Lectures on Lagrangian torus fibrations

TL;DR

This book provides an in-depth exploration of Lagrangian torus fibrations in symplectic geometry, emphasizing the integral affine structure of the base and its applications to various geometric phenomena.

Contribution

It offers a comprehensive, graduate-level exposition on Lagrangian torus fibrations, including new insights on their applications and open problems in symplectic geometry.

Findings

Base of Lagrangian torus fibration inherits an integral affine structure

Applications to symplectic reduction, toric manifolds, and tropical Lagrangians

Discussion of open problems in the field

Abstract

This is a book aimed at graduate students and researchers in symplectic geometry, based on a course I taught in 2019. The primary message is that the base of a Lagrangian torus fibration inherits an integral affine structure, which you can use to "read off" a lot of interesting geometry of the total space.

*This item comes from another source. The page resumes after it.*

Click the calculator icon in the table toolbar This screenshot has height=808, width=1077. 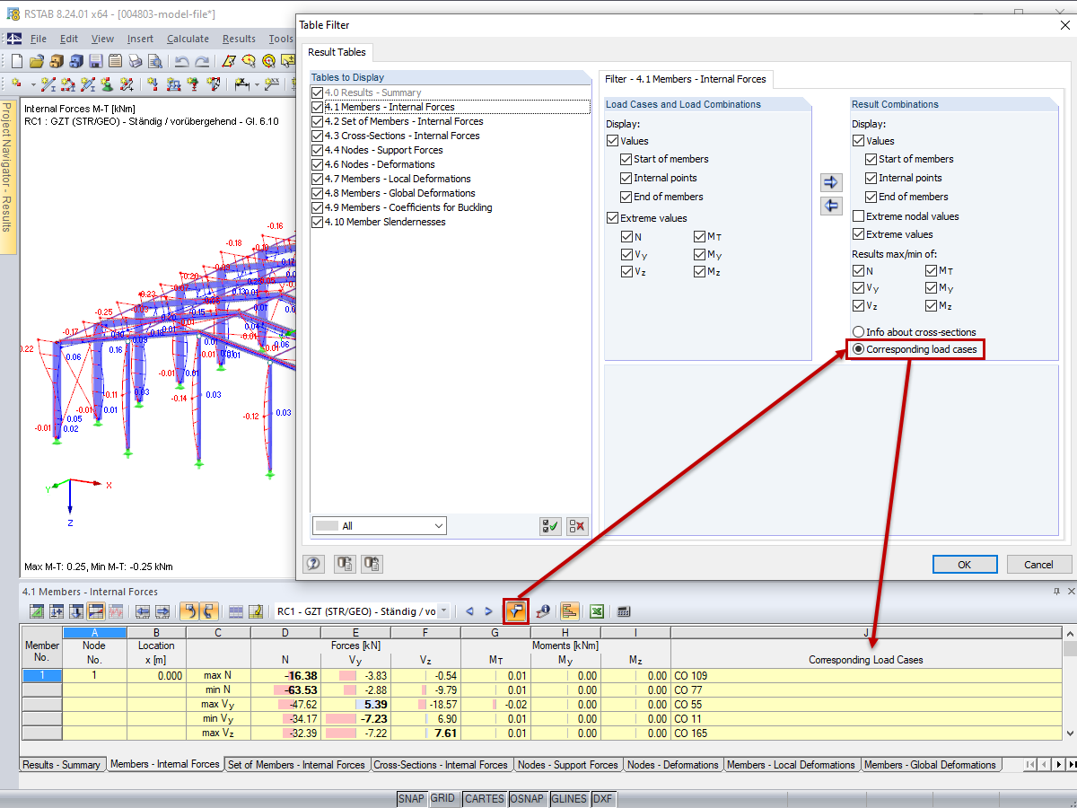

Topics covered include: action-angle coordinates, symplectic reduction, toric manifolds, visible and tropical Lagrangians, almost toric systems, Milnor fibres of cyclic quotient singularities, mutation of polygons, non-toric blow-up, an almost toric view on Lisca's classification of fillings of lens spaces, resolutions of cusp singularities, Markov triples and Vianna tori. The book ends with a short list of open problems. Throughout there is an emphasis on examples and there are some exercises with solutions.